The booklet that accompanies the new vinyl reissue of Martin Newell’s 1993 album The Greatest Living Englishman is adorned with photographs of British icons such as Winston Churchill, Laurence Olivier, Noël Coward, and the Kray brothers. It’s a slight misdirect as to what’s actually inside the album: a bucolic collection of whimsy-tinged pop songs that are much more modest than the grandiosity those photos suggest. The album does, of course, bask in the intrinsic qualities of Englishness, but Elgarian pomp and circumstance is the furthest thing from Newell’s mind. For instance, in the rustic, mandolin-plucked “Home Counties Boy,” he could easily be singing with a blade of hay between his teeth: “There was no way I’d dress in gray/And go up to London to earn my pay... Now I’m as free as the times let me be/And no-one’s the guv’nor apart from me.”

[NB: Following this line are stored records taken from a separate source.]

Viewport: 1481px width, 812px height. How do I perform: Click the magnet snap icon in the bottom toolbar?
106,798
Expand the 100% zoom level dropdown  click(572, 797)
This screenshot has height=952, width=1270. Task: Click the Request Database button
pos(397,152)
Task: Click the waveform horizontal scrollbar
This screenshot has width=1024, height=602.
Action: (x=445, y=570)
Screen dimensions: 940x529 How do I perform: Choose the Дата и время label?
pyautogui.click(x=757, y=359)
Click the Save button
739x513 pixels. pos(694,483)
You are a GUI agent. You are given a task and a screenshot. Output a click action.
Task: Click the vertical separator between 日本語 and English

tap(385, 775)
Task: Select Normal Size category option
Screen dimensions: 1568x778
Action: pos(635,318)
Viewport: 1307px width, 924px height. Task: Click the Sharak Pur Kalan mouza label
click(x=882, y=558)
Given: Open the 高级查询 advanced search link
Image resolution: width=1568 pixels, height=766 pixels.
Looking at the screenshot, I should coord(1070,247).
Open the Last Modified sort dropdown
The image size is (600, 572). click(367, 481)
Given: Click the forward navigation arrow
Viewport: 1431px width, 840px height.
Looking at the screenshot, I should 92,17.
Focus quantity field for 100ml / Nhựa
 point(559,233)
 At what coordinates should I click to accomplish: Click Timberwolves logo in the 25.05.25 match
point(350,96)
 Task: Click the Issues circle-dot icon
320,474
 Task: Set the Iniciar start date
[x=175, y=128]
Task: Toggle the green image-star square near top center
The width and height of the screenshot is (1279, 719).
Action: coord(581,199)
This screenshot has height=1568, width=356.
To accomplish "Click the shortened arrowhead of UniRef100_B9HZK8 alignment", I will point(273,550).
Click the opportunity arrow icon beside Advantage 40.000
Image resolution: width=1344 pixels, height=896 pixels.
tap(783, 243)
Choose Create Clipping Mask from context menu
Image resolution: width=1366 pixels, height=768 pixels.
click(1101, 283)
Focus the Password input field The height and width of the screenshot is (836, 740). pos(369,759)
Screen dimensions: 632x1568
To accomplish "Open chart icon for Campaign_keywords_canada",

This wonderful new vinyl version of The Greatest Living Englishman comes by way of Captured Tracks, the American label that’s re-released the discography of the Cleaners from Venus, the lo-fi recording project Newell fronted in the 1980s (and has returned to in years since). This album was an attempt, of sorts, to shape Newell’s prolific songbook into something slightly more conventional than the endless home-recorded cassettes he’d made with the Cleaners. To that end, he was paired with XTC’s Andy Partridge—himself quite the documentarian of the eccentricities of English life—who produced and played drums. But the homespun quality remains, and the pair recorded its 12 tunes mostly by themselves in Partridge’s shed on a digital eight-track recorder. If it is more polished-sounding than much of Newell’s output, it is still a winningly raw and unfussy recording.
Partridge and Newell had never met prior to recording together, and Newell’s liner notes for the reissue hilariously recount their first meetings. “As I was playing him yet more new songs one day,” he writes, “he’d peered over his spectacles at me and remarked, ‘These are bloody good, Martin. How come I haven’t heard of you before?’” The two got on like a house on fire, and the album bursts with their obvious joy in making music together. Newell’s village-green pop proclivity would have fit in seamlessly on any number of XTC albums, and the two shared influences in British psychedelia from the ’60s—as in the layered guitars that chime like the Beatles’ Revolver, or the molten-lava meltdown of “The Green-Gold Girl of the Summer,” which transforms from a pastoral folk ballad into an electric shred-fest that evokes both Albion pagan ritual and the aerial bombardments of World War II.
But it’s Newell’s ability to craft perfect little toffee-sweets of pop that makes The Greatest Living Englishman such a joy. “She Rings the Changes” effortlessly carries a melody that any Paisley Underground band would trade their rose-tinted glasses for, and “Christmas in Suburbia”—complete with Newell crisply pronouncing each “t” in the middle of each “Christmas”—is both ridiculously catchy and a wry tweak of the nose to the very idea of a Christmas song. The album is charming as all get-out, and record buyers seem to know it: The reissue already sold out solely through pre-orders through Captured Tracks’ website, although it is available through other retailers and a second pressing is on the way.